Exercise brief - All that is needed is every line of the listing below that has "Task".

Excerpted data -
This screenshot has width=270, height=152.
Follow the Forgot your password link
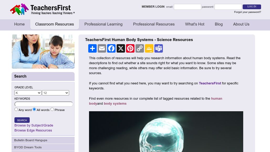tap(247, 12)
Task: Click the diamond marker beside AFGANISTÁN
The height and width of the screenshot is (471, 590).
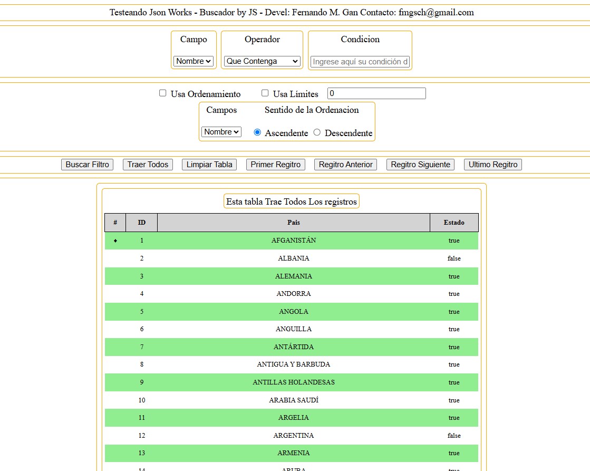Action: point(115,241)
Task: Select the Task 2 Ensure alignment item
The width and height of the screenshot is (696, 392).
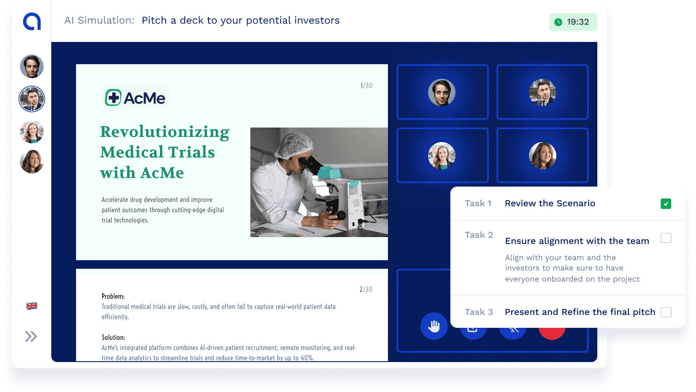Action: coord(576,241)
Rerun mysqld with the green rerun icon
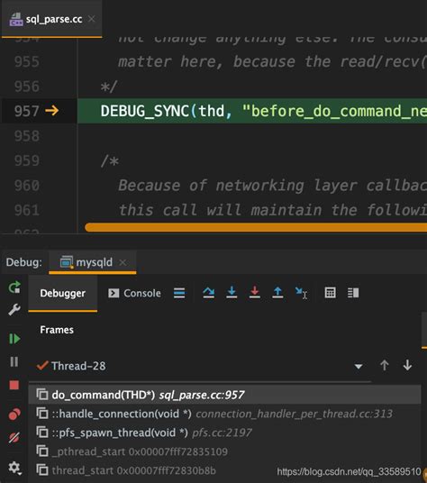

Your solution -
Task: Click the diamond marker beside AFGANISTÁN
Task: Select the Task 2 Ensure alignment item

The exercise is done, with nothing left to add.